One common material utilized for capacitor plates is conductively doped polysilicon. Such is utilized because of its compatibility with subsequent high temperature processing steps, good thermal expansion properties with SiO.sub.2, and its ability to be conformally deposited over widely varying topography. A common dielectric layer utilized in fabrication of polysilicon capacitors is silicon nitride. An alternate material which can be used in combination with silicon nitride is silicon dioxide.
When fabricating a capacitor, a junction interface will typically be provided between the lower conductive capacitor plate and an electrically insulating layer, such as silicon dioxide, upon which the lower capacitor plate is partially formed. This lower polysilicon layer is typically patterned, and then covered by a blanket deposition of silicon nitride which serves as the capacitor dielectric layer. However, silicon nitride deposits at different rates atop polysilicon and silicon dioxide.

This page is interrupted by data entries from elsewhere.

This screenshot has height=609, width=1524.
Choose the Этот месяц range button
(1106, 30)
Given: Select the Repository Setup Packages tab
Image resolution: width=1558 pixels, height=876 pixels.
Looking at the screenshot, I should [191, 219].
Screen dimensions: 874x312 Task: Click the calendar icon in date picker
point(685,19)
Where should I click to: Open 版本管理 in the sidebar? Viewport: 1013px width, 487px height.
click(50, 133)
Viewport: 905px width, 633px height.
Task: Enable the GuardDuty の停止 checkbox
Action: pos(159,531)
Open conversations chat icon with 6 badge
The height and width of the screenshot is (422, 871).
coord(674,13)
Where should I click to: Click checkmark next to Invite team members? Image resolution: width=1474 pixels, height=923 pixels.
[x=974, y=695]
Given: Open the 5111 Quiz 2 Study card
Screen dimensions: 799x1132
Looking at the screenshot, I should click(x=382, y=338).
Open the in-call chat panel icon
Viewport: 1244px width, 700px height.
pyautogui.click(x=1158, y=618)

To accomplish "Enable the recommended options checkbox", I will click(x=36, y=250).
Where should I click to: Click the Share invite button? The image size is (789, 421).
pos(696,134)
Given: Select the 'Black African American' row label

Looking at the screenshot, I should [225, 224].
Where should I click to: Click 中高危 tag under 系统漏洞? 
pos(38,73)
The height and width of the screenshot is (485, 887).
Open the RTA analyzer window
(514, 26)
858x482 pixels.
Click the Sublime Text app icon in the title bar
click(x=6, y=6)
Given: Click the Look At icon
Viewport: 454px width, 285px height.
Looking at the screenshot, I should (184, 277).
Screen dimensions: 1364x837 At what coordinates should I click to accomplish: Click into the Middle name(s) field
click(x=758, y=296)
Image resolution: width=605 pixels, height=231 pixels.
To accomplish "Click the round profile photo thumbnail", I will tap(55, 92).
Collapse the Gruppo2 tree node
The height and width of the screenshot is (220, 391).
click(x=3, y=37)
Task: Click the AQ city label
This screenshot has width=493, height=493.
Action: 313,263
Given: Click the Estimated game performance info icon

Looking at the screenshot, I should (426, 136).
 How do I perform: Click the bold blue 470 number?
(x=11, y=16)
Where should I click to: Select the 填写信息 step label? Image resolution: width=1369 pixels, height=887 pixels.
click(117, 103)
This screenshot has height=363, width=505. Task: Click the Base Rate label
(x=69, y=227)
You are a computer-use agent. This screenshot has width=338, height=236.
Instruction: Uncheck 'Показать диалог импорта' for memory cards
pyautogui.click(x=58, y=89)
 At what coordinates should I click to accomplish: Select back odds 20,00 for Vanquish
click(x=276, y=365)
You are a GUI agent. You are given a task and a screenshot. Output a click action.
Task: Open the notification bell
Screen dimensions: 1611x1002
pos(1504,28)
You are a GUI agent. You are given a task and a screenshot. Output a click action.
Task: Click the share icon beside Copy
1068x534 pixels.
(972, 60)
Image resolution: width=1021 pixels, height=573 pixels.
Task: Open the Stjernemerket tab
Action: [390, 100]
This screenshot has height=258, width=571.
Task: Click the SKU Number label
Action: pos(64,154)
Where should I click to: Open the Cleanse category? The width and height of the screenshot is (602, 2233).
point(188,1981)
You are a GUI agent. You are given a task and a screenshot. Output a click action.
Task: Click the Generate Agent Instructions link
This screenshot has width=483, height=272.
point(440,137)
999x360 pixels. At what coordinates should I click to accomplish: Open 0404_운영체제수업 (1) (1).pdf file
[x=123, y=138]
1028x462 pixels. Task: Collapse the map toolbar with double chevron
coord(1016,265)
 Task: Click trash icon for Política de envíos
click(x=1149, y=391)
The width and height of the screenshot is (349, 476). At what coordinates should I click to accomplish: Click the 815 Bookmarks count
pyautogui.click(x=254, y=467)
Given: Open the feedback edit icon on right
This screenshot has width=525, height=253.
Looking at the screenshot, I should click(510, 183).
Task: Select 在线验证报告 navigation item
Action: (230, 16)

For example, FIG. 1 illustrates a prior art wafer construction indicated generally by reference numeral 10. Such is comprised of a silicon dioxide layer 12 having a trench opening 14 provided therein. A conductively doped layer 16 of polysilicon overlies silicon dioxide layer 12, and has been patterned to define a desired outline of a lower capacitor plate shape. A layer 18 of silicon nitride has been deposited atop capacitor plate 16 and silicon dioxide layer 12. As shown, nucleation of silicon nitride layer 18 occurs much quicker with respect to the polysilicon of layer 16 than with oxide layer 12, thus resulting in a thicker portion of layer 18 over polysilicon 16 than over silicon dioxide 12. Undesirably, this creates a very thin region, typically even thinner than that portion of nitride layer 18 over silicon dioxide 12, at location 20 where the polysilicon 16 and silicon dioxide layer 12 join. This thinner portion is highly undesirable, as a weak point is created where voltage breakdown or shorting between the capacitor plates can undesirably occur.
It would be desirable to develop processes and structures which alleviate this problem. The invention was primarily motivated out of concerns associated with capacitor formation impacted by a polysilicon and silicon dioxide interface at the edge of a lower capacitor plate. However, the artisan will appreciate utility of the invention to other aspects of semiconductor wafer processing, with the invention only being limited by the accompanying claims appropriately interpreted in accordance with the doctrine of equivalents.